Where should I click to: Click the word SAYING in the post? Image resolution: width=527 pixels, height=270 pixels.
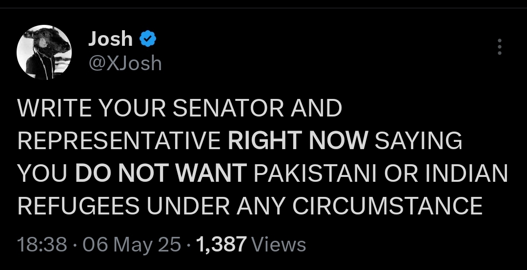(x=418, y=141)
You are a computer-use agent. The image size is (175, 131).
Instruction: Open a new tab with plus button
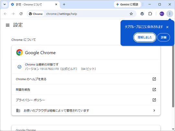64,5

════

▶ [Exercise brief]:
Copy out the listing above exactly, and keep the pictures out of it.

▶ [Answer]:
Where should I click to: Click the word SAYING in the post? Image resolution: width=527 pixels, height=270 pixels.
(x=418, y=141)
You are a computer-use agent. The image size is (175, 131).
Instruction: Open a new tab with plus button
64,5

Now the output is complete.